Most factories - regardless of what they produce - are computerized
and highly automated, and thus need skilled workers with the kind of
skills possessed by technicians and technologists.
Although
the human element remains crucial to the process, industrial lathes,
milling machines, and die forges in modern-day plants and factories
turn out mass-produced goods with a speed and precision that would be
unachievable by even the steadiest and most adept human hands.
But
it doesn't stop there. In the 1980s, computer-aided design/computer-aided
manufacturing (CAD/CAM), became standard technologies in manufacturing
industries, computerizing the manufacturing process from conception
to packaging. CAD/CAM's greatest impact has been in the automotive and
aerospace industries where complex virtual models of cars and airplanes
are completely designed by computer and then transformed into the real
thing.
For
example, Bombardier Aerospace's Global Express long-range business jet
didn't exist outside of the memory circuits of a supercomputer until
the first production model rolled off the company's Montreal assembly
line in 1998. The jet's prototype was virtual - it was entirely digitally
designed and tested.
This
plane existed first as a digital prototype, where each part - from the
wingtips to the bolts that hold down the passenger seats - was precisely
designed to near-perfection before any actual building occurred. That
information was transmitted to Bombardier's computerized plants for
manufacturing and assembly. All of the parts fit together perfectly,
exactly as they were designed.
Digital
technology has led directly to the exciting new principle of "boutique
production," an area where Canadian industry leads the world. Taking
an industrial design from paper to prototype once took weeks or months
and the labour of a half-dozen skilled craftspeople. Canadian companies
can now take CAD-produced industrial designs and turn out industrial
prototypes, models, and even limited production runs in 24 hours or
less. Highly skilled technicians and technologists are the key to this
process, and must remain so to ensure Canada's continuing industrial
competitiveness in the 21st century.
Nevertheless,
even the work of assembling parts and driving rivets has become mechanized,
computerized, and roboticized. Look down the line of the most modern
high-tech factories today and you'll see rows of robots tirelessly repeating
the most mundane industrial tasks.
None
of this means that the human industrial worker has become obsolete -
in fact, far from it. Industrial technology on the brink of the 21st
century is far more complex than the machines that drove the industrial
revolution in the nineteenth century. Today's technicians and technologists
need far more knowledge and expertise in order to operate the manufacturing
tools found in modern plants and factories.
Industrial
workers today might be technicians, technologists, computer operators,
or machinists. Instruments have to be calibrated, computer-aided manufacturing
machines need to be programmed and maintained, and the networks carrying
instructions to the tireless robotic production lines must be kept running.
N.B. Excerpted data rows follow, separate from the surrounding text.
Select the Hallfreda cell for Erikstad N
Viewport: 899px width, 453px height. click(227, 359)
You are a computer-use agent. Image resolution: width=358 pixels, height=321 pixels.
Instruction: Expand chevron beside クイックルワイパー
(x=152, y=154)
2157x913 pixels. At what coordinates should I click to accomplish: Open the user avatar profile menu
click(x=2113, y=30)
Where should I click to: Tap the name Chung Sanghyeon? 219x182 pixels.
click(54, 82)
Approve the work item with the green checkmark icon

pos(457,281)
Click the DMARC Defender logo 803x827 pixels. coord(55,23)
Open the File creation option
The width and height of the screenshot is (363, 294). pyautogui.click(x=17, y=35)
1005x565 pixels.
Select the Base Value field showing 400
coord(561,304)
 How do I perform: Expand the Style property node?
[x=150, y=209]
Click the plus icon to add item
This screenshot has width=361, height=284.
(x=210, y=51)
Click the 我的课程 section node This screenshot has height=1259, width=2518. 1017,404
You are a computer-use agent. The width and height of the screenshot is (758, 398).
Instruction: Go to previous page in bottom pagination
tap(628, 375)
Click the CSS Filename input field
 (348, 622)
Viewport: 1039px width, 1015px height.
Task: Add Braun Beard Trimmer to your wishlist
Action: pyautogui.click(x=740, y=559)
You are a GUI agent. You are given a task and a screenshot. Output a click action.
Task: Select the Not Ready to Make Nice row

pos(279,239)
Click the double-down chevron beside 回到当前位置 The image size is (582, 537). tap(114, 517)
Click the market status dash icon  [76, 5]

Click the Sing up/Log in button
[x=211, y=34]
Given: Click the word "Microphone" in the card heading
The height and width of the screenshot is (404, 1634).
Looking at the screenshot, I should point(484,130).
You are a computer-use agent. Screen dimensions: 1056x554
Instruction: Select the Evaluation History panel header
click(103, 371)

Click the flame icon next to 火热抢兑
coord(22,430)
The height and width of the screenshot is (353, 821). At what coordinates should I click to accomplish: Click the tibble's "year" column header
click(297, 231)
Most importantly, it takes human ingenuity and intelligence to send
those instructions in the first place, and to ensure that they are properly
carried out. Computer-aided manufacturing would be impossible without
human input in management, planning, and quality control.
The
conventional wisdom once held that Canada was moving from a manufacturing
to a service and information based economy and that consequently, manufacturing
jobs would migrate to warmer and cheaper climes like Mexico and Asia.
The fact is, that hasn't happened.
Between
1992 and 1997, Canadian manufacturing has taken off. Transportation
equipment industries - including the aerospace and automotive industries
- grew 44 percent in that period to account for almost $20 billion
of Canada's
gross domestic product. Even more dramatic was the machinery industry's
74 percent growth over the same period.
For
all of the machines, computers, and robots crowding factory floors,
the demand for skilled industrial workers continues to grow. Manufacturing
industries recovered well from the economic hard times of the 1980s,
and their employment levels have been on the increase in the past few
years. After two centuries of mass production, industrial and technological
revolutions have transformed factories from dark and sooty mills of
toil to clean and efficient automated assembly lines. And yet, one constant
has remained - it is impossible to separate the skilled worker from
his or her work or production tools.